Al principio, Dios lo creó todo a su imagen y semejanza, hombre y mujer lo creó, y vio que era bueno… ¡buenísimo! Y cuando todo era tan bello, tan armonioso, apetecible y amoroso… llegó la envidia del diablo y lo fastidió todo. Como cuando tu hermano levantaba un castillo de naipes brutal, y no podías resistir sus innatas cualidades arquitectónicas que te recomían por dentro: sólo podías destrozar su obra de un manotazo (como el que acto seguido te llevabas tú).

Dicen que somos la envidia de los ángeles por cómo nos ama Dios, que llegó a encarnarse para salvarnos.
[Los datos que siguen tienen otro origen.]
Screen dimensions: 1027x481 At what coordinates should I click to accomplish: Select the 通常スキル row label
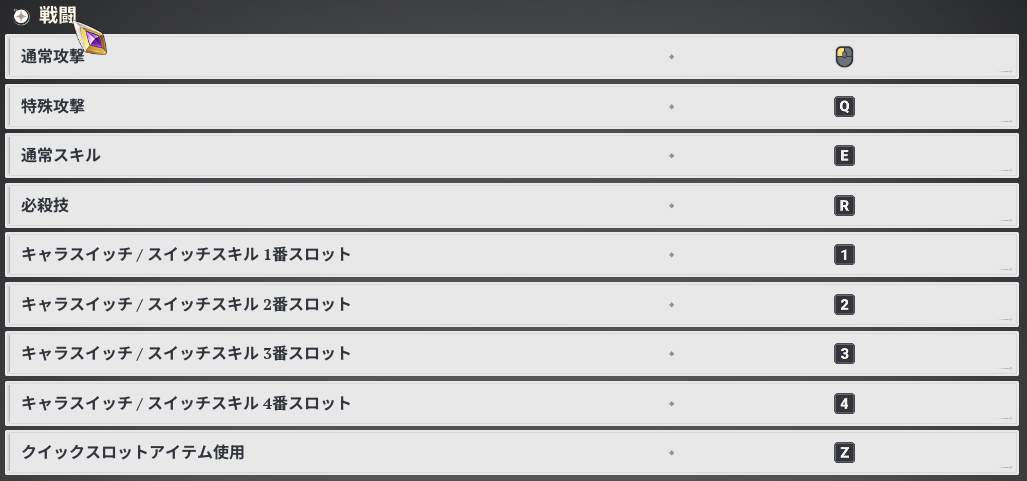click(61, 156)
Si ellos son espíritus puros y tienen envidia de la sana, ¡cómo será de corrosiva la envidia del que se disfrazó de serpiente!
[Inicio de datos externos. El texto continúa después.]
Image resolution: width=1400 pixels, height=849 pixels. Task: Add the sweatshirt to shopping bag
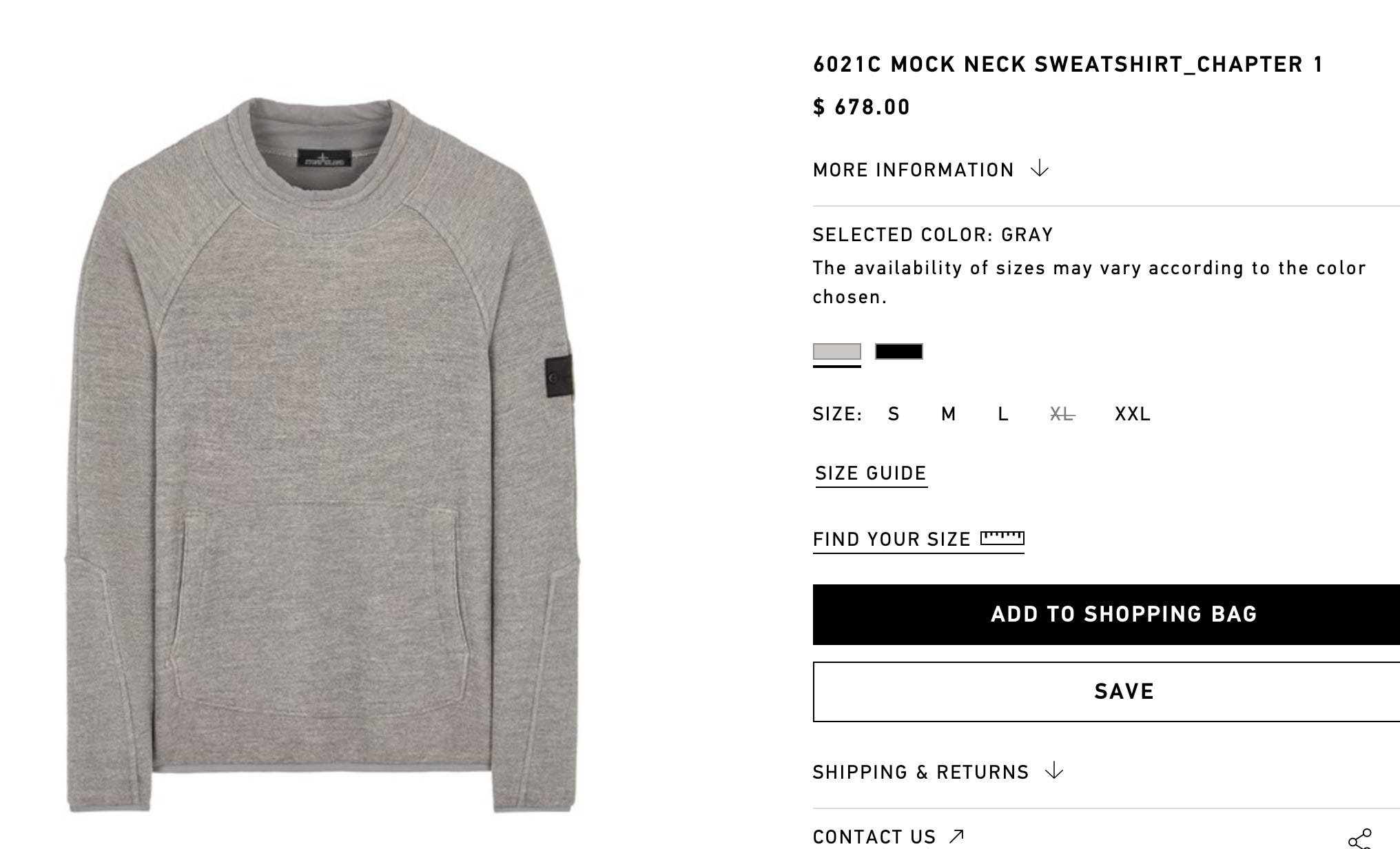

Las artimañas de la envidia para corroerlo todo pintan personajes al estilo de Angela Channig, que llenan los muchos culebrones a los que millones de personas están aficionados (nota: para mi el purgatorio sería estar viendo esas telenovelas).

El envidioso quiere ganar, y utiliza los medios que sean necesarios, cuya herramienta clave es la mentira: “seréis como Dios”. He aquí la patraña que compraron Eva y Adán (por ese orden).

Y entonces, se rompieron: la luz divina dejó de brillar en sus ojos; la transparencia de sus pensamientos entre el uno y el otro se volvieron opacos; se marchitó el fruto de la vida que había puesto Dios en sus corazones.

¡Era todo muy bueno! ¡”Ideal de la muerte”, que dirían algunos! Si lo tenemos todo, ¿por qué parece que nos falta algo? Ese vacío es el pecado. Parece algo, pero es un hueco, un agujero negro que nos quiere invadir completamente, arrancarnos la vida. La tentación que precede a la caída es una atracción vacía. Fuerte, intensa, poderosa… pero vacía. “Vacío” fue la conclusión del primer pecado: Adán y Eva se quedaron vacíos. Antes estaban llenos de amor de Dios, amor entre ellos, amor a todo lo creado. El pecado les quita todo eso.

¡Señor, desenmascara el pecado en mi vida!